***** 参考文書 *****
基本的に猫は暑さに強い動物と言われています。


しかし猫によっては、暑さが苦手な猫もいるでしょう。


猫がどうしてもアイスを欲しがった場合はどう対処すればよいのでしょうか。


アイスを食べている様子を猫に見つからないようにするのが一番なのですが、難しい方もいらっしゃると思います。


猫があまりにもアイスを欲しがるので、あたえたくなってしまう気持ちもわかりますが人間用のアイスはもちろん猫のからだにはよくありません。


そこで猫がアイスを欲しがった場合、飼い主の私たちがとるべきの対処法を以下にまとめます。

猫の気をそらしたり体を冷やしてあげる

飼い主が美味しそうにアイスを食べていたら、好奇心旺盛な猫はどうしても近づいてきます。


猫がアイスに興味を持ったら、お気に入りのおもちゃなどで猫の気をアイスからそらしてみましょう


おもちゃで飼い主と遊んでいる間に、アイスのことを忘れるかもしれません。


人間用のアイスをあげるのではなく、猫用のおやつを与えるのも一つの対処法です。
*****
#### [作業指示]
参考文書では、猫がアイスに興味を持ったときに何を使って猫の気をそらすよう勧めていますか。
***** 対象データ *****
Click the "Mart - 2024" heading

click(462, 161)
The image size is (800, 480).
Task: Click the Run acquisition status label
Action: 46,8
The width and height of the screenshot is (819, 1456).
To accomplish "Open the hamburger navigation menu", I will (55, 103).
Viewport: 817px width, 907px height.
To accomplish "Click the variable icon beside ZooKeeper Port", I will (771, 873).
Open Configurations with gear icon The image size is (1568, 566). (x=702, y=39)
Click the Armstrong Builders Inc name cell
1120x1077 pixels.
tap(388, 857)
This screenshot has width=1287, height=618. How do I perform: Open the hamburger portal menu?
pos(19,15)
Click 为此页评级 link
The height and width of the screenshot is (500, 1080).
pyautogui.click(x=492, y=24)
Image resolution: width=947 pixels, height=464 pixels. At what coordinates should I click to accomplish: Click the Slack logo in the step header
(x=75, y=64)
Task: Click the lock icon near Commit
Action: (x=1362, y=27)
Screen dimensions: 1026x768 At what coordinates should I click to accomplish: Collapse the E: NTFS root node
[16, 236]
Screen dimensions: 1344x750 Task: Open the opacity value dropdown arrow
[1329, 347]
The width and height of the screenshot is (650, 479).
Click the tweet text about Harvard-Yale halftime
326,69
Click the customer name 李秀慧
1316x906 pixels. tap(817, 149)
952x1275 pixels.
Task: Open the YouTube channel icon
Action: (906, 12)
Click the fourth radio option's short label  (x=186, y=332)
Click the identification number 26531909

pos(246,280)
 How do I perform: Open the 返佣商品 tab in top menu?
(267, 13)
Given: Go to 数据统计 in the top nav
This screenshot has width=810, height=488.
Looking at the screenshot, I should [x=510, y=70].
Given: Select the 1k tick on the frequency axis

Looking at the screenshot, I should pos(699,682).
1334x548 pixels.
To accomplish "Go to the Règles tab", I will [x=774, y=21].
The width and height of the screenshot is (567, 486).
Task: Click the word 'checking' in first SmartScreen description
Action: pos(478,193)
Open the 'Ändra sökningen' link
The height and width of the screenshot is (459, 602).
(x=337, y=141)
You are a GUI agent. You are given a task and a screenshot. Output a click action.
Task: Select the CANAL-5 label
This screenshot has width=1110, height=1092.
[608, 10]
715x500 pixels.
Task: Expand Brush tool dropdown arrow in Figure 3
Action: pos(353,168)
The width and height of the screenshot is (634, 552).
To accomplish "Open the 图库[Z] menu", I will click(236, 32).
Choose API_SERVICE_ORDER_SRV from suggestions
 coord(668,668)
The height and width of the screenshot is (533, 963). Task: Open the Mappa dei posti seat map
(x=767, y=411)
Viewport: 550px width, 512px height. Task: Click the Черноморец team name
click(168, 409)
*****
#### [解答]
お気に入りのおもちゃなどです。